Blue language (including a racial slur); heavily implied sexy times; non-consensual drug use; violence; gore; brief female nudity (breasts & butt only).

Bad Stuff:
In numerous scenes, people talk over one another. Even with the subtitles on, it was hard to follow. This is a huge pet peeve of mine. Most of this movie just sounded like random noise.

It meanders aimlessly without ever really getting anywhere.
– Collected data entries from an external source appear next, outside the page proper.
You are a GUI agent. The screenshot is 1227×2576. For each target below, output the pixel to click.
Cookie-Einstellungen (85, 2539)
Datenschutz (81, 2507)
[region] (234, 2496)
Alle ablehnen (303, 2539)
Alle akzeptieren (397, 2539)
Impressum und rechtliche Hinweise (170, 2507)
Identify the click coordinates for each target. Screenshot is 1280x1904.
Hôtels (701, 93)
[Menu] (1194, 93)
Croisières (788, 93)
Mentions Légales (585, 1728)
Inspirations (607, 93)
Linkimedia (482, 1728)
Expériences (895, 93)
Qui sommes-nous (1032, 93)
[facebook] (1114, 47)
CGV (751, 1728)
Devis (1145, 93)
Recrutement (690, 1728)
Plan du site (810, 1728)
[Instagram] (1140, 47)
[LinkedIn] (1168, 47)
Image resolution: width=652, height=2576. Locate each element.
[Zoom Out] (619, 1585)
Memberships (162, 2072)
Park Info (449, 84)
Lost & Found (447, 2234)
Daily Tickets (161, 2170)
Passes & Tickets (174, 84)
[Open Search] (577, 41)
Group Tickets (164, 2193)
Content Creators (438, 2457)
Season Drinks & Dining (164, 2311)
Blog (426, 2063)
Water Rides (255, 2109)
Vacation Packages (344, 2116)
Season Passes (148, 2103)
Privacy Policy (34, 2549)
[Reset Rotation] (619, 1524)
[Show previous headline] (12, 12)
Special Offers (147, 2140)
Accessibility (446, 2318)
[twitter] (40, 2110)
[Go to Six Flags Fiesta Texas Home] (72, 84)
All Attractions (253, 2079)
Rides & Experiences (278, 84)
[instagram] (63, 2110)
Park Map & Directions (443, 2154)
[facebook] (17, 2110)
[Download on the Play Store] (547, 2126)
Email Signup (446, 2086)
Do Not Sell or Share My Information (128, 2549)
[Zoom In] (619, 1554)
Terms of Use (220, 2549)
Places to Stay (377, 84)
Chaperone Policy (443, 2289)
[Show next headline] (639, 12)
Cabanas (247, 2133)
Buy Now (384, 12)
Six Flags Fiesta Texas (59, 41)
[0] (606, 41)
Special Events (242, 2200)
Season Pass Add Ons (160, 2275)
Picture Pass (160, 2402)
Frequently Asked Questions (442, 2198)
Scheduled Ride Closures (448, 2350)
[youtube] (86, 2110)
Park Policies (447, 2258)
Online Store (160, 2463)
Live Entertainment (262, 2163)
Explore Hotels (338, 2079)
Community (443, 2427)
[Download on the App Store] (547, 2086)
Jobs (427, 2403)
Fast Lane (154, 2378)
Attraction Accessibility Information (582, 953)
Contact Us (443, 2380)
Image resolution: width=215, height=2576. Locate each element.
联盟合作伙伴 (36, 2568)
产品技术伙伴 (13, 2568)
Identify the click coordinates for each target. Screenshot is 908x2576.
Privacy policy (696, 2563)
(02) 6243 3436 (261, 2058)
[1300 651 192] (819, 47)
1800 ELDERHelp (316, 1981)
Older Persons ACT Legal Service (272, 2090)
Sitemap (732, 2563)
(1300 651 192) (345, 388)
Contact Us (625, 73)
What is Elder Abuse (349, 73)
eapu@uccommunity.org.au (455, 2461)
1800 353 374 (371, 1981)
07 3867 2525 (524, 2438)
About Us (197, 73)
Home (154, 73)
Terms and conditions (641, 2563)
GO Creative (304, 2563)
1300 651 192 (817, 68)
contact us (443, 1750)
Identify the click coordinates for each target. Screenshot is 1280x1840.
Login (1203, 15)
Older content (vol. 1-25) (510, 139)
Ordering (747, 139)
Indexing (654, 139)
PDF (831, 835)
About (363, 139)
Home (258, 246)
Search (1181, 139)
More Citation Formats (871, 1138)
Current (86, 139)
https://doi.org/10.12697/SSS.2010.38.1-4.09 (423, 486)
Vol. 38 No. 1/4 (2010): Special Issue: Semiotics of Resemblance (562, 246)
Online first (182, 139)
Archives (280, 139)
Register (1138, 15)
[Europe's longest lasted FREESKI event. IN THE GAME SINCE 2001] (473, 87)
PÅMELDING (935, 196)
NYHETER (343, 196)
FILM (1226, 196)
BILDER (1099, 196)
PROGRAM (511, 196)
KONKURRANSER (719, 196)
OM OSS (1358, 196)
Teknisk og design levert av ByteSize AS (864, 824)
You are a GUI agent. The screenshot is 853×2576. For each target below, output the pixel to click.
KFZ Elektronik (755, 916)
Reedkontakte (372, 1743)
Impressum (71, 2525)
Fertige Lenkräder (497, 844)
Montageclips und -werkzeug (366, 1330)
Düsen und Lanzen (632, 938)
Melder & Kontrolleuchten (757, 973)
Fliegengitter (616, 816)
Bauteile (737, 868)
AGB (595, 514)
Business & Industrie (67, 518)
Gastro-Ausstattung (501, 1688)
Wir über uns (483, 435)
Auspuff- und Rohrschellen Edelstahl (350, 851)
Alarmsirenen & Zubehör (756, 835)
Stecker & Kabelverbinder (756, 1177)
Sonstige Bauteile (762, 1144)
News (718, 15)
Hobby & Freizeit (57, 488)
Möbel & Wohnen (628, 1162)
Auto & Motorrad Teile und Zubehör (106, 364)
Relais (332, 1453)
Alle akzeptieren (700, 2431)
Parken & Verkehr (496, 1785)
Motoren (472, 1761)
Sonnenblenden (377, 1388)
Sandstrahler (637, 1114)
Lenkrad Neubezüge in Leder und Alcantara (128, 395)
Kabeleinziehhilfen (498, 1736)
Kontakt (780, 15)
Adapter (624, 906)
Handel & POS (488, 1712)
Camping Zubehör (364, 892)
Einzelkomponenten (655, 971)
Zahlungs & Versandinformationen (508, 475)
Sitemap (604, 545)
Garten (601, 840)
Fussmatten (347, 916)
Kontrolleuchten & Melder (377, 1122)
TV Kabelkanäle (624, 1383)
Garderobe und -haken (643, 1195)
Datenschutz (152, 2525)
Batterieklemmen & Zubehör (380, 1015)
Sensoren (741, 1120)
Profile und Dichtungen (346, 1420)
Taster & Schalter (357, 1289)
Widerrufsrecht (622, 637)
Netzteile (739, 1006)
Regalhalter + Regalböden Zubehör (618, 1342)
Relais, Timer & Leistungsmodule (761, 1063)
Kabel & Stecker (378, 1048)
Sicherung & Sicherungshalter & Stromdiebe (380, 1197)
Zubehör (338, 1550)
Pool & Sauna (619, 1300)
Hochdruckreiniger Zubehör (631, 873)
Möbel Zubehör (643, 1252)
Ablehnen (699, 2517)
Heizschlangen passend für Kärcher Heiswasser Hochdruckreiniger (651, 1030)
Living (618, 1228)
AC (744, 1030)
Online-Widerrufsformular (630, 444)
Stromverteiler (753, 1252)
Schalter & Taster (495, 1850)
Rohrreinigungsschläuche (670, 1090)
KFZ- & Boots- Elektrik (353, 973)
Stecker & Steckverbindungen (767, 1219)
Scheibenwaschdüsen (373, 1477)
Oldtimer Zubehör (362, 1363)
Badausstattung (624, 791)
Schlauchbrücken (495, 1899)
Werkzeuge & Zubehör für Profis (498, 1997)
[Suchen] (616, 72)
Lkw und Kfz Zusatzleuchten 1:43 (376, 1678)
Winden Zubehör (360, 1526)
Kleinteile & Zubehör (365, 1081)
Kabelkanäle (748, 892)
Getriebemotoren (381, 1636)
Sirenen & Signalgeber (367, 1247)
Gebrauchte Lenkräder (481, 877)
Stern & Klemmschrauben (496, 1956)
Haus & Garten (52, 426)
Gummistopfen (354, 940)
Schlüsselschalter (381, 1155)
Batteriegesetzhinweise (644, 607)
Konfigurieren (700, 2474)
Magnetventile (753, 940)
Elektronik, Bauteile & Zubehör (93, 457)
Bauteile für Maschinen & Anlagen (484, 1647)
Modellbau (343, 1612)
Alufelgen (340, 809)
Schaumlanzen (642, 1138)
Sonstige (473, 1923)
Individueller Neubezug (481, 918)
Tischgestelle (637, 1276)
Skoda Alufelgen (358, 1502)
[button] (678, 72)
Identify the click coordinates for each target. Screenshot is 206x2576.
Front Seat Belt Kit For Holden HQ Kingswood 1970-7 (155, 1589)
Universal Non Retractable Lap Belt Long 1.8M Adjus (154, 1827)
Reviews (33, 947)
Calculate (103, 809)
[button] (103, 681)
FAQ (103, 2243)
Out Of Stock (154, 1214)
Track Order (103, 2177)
It felt more like a National Lampoon’s movie set during the Korean War than it did an honest exploration of the horrors of war and how people cope with them. The war took such a back seat to the hijinks that it might as well have not been set during that time at all.

Good Stuff:
I liked how compassionate Hawkeye and Trapper John occasionally were. They prevent a man from committing suicide, try to keep their Korean servant (Ho Jon, played by Kim Atwood) from being conscripted into the Korean army, and save the life of a half-American, half-Japanese baby when other American doctors refused to do so. It was sweet.

The Verdict:
I saw this once before and didn’t recall not liking it. In fact, I was looking forward to seeing it again. Unfortunately, this time around I thought it was terrible. Really terrible. I pretty much hated it. Hawkeye, Trapper John, and Duke are basically these incredibly arrogant doctors who want everything done their way and whenever someone tries to say no, they ruin their lives. They have one man dragged away in a straight jacket, expose a woman to the whole camp while she’s showering (not to mention the time they broadcast her sexual liaison over the camp radio), and drug & blackmail another man. Granted, all of those people were jerks, but I’m not convinced that frontier justice was the answer. The movie wanted me to believe that it was all in good fun, but I felt appalled the whole way through.

It’s horrifically sexist. And just when I thought it was pretty good on the racism front, a black character named “Spearchucker” Jones (played by Fred Williamson), who was also a doctor by the way, appeared. I mean, really. Maybe I’m getting cranky in my old age but by the end I felt rather stumped as to how this was so beloved that it got turned into a TV series (which is far superior in every regard). If you love the show, I’d give this one a definite pass to preserve your warm and fuzzy memories.

I give it 2 stars.

Random Fun Fact: I used to work with the niece of Sally Kellerman (“Hot Lips” Houlihan). She looked just like her.


Patricia said...

Yeah, I grew up on the TV show, my whole family watched it. I expected to like the movie, but I didn't. It was slow and I was disturbed by what they did to Hot Lips.

When did you work with Sally Stuthers's niece?

balyien said...

I worked with Sally Kellerman's niece when I lived on Maui.